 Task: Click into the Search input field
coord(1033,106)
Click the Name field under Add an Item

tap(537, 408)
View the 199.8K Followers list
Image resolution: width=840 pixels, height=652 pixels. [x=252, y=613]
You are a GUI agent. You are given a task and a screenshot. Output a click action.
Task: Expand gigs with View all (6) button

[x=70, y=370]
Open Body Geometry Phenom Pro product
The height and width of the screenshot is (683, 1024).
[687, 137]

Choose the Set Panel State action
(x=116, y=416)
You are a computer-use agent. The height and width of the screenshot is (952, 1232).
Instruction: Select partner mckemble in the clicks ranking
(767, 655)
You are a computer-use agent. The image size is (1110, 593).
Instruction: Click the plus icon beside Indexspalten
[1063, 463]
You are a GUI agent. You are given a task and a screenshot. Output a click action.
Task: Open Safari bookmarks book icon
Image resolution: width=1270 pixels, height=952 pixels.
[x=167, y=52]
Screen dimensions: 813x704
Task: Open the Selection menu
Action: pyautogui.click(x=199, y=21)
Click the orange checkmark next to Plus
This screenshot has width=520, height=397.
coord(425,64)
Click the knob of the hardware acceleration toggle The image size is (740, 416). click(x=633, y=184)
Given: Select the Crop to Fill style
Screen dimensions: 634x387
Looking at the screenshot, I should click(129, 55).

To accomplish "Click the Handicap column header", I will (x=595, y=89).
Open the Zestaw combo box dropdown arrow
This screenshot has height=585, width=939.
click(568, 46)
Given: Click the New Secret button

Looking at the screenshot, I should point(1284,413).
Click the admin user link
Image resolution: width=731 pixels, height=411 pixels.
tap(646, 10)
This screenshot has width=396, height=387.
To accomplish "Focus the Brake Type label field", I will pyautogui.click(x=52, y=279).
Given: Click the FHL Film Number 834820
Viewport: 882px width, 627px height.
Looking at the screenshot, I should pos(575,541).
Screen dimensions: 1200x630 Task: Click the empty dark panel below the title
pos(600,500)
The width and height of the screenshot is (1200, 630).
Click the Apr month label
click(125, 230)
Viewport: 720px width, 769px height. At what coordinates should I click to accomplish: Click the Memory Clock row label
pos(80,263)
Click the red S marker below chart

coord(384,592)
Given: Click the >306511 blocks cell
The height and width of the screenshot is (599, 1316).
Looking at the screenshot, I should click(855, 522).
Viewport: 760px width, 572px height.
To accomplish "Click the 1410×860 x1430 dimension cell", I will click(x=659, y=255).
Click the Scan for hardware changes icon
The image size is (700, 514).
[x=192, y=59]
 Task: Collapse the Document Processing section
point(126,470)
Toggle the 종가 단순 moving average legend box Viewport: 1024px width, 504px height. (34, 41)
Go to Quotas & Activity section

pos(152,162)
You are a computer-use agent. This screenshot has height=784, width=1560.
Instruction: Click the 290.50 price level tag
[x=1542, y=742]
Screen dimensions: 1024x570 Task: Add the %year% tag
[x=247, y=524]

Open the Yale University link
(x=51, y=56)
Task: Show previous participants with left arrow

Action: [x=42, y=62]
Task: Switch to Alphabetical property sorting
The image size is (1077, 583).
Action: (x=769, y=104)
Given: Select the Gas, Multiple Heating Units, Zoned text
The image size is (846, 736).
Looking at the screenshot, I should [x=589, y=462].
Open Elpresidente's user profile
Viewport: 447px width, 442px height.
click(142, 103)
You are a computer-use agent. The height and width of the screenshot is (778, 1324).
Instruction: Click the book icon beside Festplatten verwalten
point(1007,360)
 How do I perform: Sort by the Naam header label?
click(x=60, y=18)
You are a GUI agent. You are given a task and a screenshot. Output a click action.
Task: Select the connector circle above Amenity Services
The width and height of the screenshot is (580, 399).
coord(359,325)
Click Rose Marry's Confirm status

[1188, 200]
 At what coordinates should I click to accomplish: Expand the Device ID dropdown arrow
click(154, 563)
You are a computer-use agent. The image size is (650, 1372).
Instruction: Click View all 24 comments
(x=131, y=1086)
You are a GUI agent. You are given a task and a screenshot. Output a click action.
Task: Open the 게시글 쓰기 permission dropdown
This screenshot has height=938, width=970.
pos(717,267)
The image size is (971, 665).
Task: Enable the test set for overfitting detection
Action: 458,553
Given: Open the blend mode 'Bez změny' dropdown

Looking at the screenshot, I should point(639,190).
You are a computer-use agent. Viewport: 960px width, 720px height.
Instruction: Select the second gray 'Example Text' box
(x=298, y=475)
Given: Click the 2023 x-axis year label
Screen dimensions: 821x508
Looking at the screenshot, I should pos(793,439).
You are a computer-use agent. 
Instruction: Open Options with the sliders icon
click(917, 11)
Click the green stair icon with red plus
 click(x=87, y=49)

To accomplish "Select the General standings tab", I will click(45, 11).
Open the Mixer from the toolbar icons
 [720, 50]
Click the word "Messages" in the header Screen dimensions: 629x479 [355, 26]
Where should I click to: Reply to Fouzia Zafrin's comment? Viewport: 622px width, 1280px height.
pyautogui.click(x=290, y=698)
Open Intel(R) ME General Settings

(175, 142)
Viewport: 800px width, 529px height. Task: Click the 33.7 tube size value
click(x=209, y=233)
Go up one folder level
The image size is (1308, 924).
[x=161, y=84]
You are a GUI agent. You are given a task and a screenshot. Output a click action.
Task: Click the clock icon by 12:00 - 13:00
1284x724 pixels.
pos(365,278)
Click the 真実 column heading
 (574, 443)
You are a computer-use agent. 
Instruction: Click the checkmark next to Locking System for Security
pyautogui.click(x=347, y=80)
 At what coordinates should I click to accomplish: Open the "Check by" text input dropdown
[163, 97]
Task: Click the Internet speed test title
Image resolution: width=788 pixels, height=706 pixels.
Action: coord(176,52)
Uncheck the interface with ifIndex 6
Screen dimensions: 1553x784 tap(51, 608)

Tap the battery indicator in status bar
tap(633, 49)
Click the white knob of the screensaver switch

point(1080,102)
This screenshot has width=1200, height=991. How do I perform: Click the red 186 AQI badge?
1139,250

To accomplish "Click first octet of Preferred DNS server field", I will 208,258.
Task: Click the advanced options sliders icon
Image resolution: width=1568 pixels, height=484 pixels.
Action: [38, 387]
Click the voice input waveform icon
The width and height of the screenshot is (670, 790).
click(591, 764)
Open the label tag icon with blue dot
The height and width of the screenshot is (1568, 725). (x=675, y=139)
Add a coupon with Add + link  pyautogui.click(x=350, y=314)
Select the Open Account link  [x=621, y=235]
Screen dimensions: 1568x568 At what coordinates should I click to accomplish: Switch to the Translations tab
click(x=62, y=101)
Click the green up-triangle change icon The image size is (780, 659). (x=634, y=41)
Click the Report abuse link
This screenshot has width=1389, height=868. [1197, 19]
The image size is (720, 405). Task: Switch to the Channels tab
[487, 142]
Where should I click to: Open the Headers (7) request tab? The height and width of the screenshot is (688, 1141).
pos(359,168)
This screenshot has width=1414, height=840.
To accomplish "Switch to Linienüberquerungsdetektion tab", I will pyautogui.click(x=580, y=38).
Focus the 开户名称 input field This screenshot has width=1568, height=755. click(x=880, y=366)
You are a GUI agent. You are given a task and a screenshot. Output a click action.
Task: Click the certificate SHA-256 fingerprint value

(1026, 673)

--*--

• **Problem to work on**
Present the records above as a Markdown table with two columns, Row and Line, putting each nonblank line in its own numbered row and leaving out blank lines.

• **Worked answer**
| Row | Line |
|---|---|
| 1 |  Task: Click into the Search input field |
| 2 | coord(1033,106) |
| 3 | Click the Name field under Add an Item |
| 4 | tap(537, 408) |
| 5 | View the 199.8K Followers list |
| 6 | Image resolution: width=840 pixels, height=652 pixels. [x=252, y=613] |
| 7 | You are a GUI agent. You are given a task and a screenshot. Output a click action. |
| 8 | Task: Expand gigs with View all (6) button |
| 9 | [x=70, y=370] |
| 10 | Open Body Geometry Phenom Pro product |
| 11 | The height and width of the screenshot is (683, 1024). |
| 12 | [687, 137] |
| 13 | Choose the Set Panel State action |
| 14 | (x=116, y=416) |
| 15 | You are a computer-use agent. The height and width of the screenshot is (952, 1232). |
| 16 | Instruction: Select partner mckemble in the clicks ranking |
| 17 | (767, 655) |
| 18 | You are a computer-use agent. The image size is (1110, 593). |
| 19 | Instruction: Click the plus icon beside Indexspalten |
| 20 | [1063, 463] |
| 21 | You are a GUI agent. You are given a task and a screenshot. Output a click action. |
| 22 | Task: Open Safari bookmarks book icon |
| 23 | Image resolution: width=1270 pixels, height=952 pixels. |
| 24 | [x=167, y=52] |
| 25 | Screen dimensions: 813x704 |
| 26 | Task: Open the Selection menu |
| 27 | Action: pyautogui.click(x=199, y=21) |
| 28 | Click the orange checkmark next to Plus |
| 29 | This screenshot has width=520, height=397. |
| 30 | coord(425,64) |
| 31 | Click the knob of the hardware acceleration toggle The image size is (740, 416). click(x=633, y=184) |
| 32 | Given: Select the Crop to Fill style |
| 33 | Screen dimensions: 634x387 |
| 34 | Looking at the screenshot, I should click(129, 55). |
| 35 | To accomplish "Click the Handicap column header", I will (x=595, y=89). |
| 36 | Open the Zestaw combo box dropdown arrow |
| 37 | This screenshot has height=585, width=939. |
| 38 | click(568, 46) |
| 39 | Given: Click the New Secret button |
| 40 | Looking at the screenshot, I should point(1284,413). |
| 41 | Click the admin user link |
| 42 | Image resolution: width=731 pixels, height=411 pixels. |
| 43 | tap(646, 10) |
| 44 | This screenshot has width=396, height=387. |
| 45 | To accomplish "Focus the Brake Type label field", I will pyautogui.click(x=52, y=279). |
| 46 | Given: Click the FHL Film Number 834820 |
| 47 | Viewport: 882px width, 627px height. |
| 48 | Looking at the screenshot, I should pos(575,541). |
| 49 | Screen dimensions: 1200x630 Task: Click the empty dark panel below the title |
| 50 | pos(600,500) |
| 51 | The width and height of the screenshot is (1200, 630). |
| 52 | Click the Apr month label |
| 53 | click(125, 230) |
| 54 | Viewport: 720px width, 769px height. At what coordinates should I click to accomplish: Click the Memory Clock row label |
| 55 | pos(80,263) |
| 56 | Click the red S marker below chart |
| 57 | coord(384,592) |
| 58 | Given: Click the >306511 blocks cell |
| 59 | The height and width of the screenshot is (599, 1316). |
| 60 | Looking at the screenshot, I should click(855, 522). |
| 61 | Viewport: 760px width, 572px height. |
| 62 | To accomplish "Click the 1410×860 x1430 dimension cell", I will click(x=659, y=255). |
| 63 | Click the Scan for hardware changes icon |
| 64 | The image size is (700, 514). |
| 65 | [x=192, y=59] |
| 66 |  Task: Collapse the Document Processing section |
| 67 | point(126,470) |
| 68 | Toggle the 종가 단순 moving average legend box Viewport: 1024px width, 504px height. (34, 41) |
| 69 | Go to Quotas & Activity section |
| 70 | pos(152,162) |
| 71 | You are a computer-use agent. This screenshot has height=784, width=1560. |
| 72 | Instruction: Click the 290.50 price level tag |
| 73 | [x=1542, y=742] |
| 74 | Screen dimensions: 1024x570 Task: Add the %year% tag |
| 75 | [x=247, y=524] |
| 76 | Open the Yale University link |
| 77 | (x=51, y=56) |
| 78 | Task: Show previous participants with left arrow |
| 79 | Action: [x=42, y=62] |
| 80 | Task: Switch to Alphabetical property sorting |
| 81 | The image size is (1077, 583). |
| 82 | Action: (x=769, y=104) |
| 83 | Given: Select the Gas, Multiple Heating Units, Zoned text |
| 84 | The image size is (846, 736). |
| 85 | Looking at the screenshot, I should [x=589, y=462]. |
| 86 | Open Elpresidente's user profile |
| 87 | Viewport: 447px width, 442px height. |
| 88 | click(142, 103) |
| 89 | You are a computer-use agent. The height and width of the screenshot is (778, 1324). |
| 90 | Instruction: Click the book icon beside Festplatten verwalten |
| 91 | point(1007,360) |
| 92 |  How do I perform: Sort by the Naam header label? |
| 93 | click(x=60, y=18) |
| 94 | You are a GUI agent. You are given a task and a screenshot. Output a click action. |
| 95 | Task: Select the connector circle above Amenity Services |
| 96 | The width and height of the screenshot is (580, 399). |
| 97 | coord(359,325) |
| 98 | Click Rose Marry's Confirm status |
| 99 | [1188, 200] |
| 100 |  At what coordinates should I click to accomplish: Expand the Device ID dropdown arrow |
| 101 | click(154, 563) |
| 102 | You are a computer-use agent. The image size is (650, 1372). |
| 103 | Instruction: Click View all 24 comments |
| 104 | (x=131, y=1086) |
| 105 | You are a GUI agent. You are given a task and a screenshot. Output a click action. |
| 106 | Task: Open the 게시글 쓰기 permission dropdown |
| 107 | This screenshot has height=938, width=970. |
| 108 | pos(717,267) |
| 109 | The image size is (971, 665). |
| 110 | Task: Enable the test set for overfitting detection |
| 111 | Action: 458,553 |
| 112 | Given: Open the blend mode 'Bez změny' dropdown |
| 113 | Looking at the screenshot, I should point(639,190). |
| 114 | You are a computer-use agent. Viewport: 960px width, 720px height. |
| 115 | Instruction: Select the second gray 'Example Text' box |
| 116 | (x=298, y=475) |
| 117 | Given: Click the 2023 x-axis year label |
| 118 | Screen dimensions: 821x508 |
| 119 | Looking at the screenshot, I should pos(793,439). |
| 120 | You are a computer-use agent.  |
| 121 | Instruction: Open Options with the sliders icon |
| 122 | click(917, 11) |
| 123 | Click the green stair icon with red plus |
| 124 |  click(x=87, y=49) |
| 125 | To accomplish "Select the General standings tab", I will click(45, 11). |
| 126 | Open the Mixer from the toolbar icons |
| 127 |  [720, 50] |
| 128 | Click the word "Messages" in the header Screen dimensions: 629x479 [355, 26] |
| 129 | Where should I click to: Reply to Fouzia Zafrin's comment? Viewport: 622px width, 1280px height. |
| 130 | pyautogui.click(x=290, y=698) |
| 131 | Open Intel(R) ME General Settings |
| 132 | (175, 142) |
| 133 | Viewport: 800px width, 529px height. Task: Click the 33.7 tube size value |
| 134 | click(x=209, y=233) |
| 135 | Go up one folder level |
| 136 | The image size is (1308, 924). |
| 137 | [x=161, y=84] |
| 138 | You are a GUI agent. You are given a task and a screenshot. Output a click action. |
| 139 | Task: Click the clock icon by 12:00 - 13:00 |
| 140 | 1284x724 pixels. |
| 141 | pos(365,278) |
| 142 | Click the 真実 column heading |
| 143 |  (574, 443) |
| 144 | You are a computer-use agent.  |
| 145 | Instruction: Click the checkmark next to Locking System for Security |
| 146 | pyautogui.click(x=347, y=80) |
| 147 |  At what coordinates should I click to accomplish: Open the "Check by" text input dropdown |
| 148 | [163, 97] |
| 149 | Task: Click the Internet speed test title |
| 150 | Image resolution: width=788 pixels, height=706 pixels. |
| 151 | Action: coord(176,52) |
| 152 | Uncheck the interface with ifIndex 6 |
| 153 | Screen dimensions: 1553x784 tap(51, 608) |
| 154 | Tap the battery indicator in status bar |
| 155 | tap(633, 49) |
| 156 | Click the white knob of the screensaver switch |
| 157 | point(1080,102) |
| 158 | This screenshot has width=1200, height=991. How do I perform: Click the red 186 AQI badge? |
| 159 | 1139,250 |
| 160 | To accomplish "Click first octet of Preferred DNS server field", I will 208,258. |
| 161 | Task: Click the advanced options sliders icon |
| 162 | Image resolution: width=1568 pixels, height=484 pixels. |
| 163 | Action: [38, 387] |
| 164 | Click the voice input waveform icon |
| 165 | The width and height of the screenshot is (670, 790). |
| 166 | click(591, 764) |
| 167 | Open the label tag icon with blue dot |
| 168 | The height and width of the screenshot is (1568, 725). (x=675, y=139) |
| 169 | Add a coupon with Add + link  pyautogui.click(x=350, y=314) |
| 170 | Select the Open Account link  [x=621, y=235] |
| 171 | Screen dimensions: 1568x568 At what coordinates should I click to accomplish: Switch to the Translations tab |
| 172 | click(x=62, y=101) |
| 173 | Click the green up-triangle change icon The image size is (780, 659). (x=634, y=41) |
| 174 | Click the Report abuse link |
| 175 | This screenshot has width=1389, height=868. [1197, 19] |
| 176 | The image size is (720, 405). Task: Switch to the Channels tab |
| 177 | [487, 142] |
| 178 | Where should I click to: Open the Headers (7) request tab? The height and width of the screenshot is (688, 1141). |
| 179 | pos(359,168) |
| 180 | This screenshot has width=1414, height=840. |
| 181 | To accomplish "Switch to Linienüberquerungsdetektion tab", I will pyautogui.click(x=580, y=38). |
| 182 | Focus the 开户名称 input field This screenshot has width=1568, height=755. click(x=880, y=366) |
| 183 | You are a GUI agent. You are given a task and a screenshot. Output a click action. |
| 184 | Task: Click the certificate SHA-256 fingerprint value |
| 185 | (1026, 673) |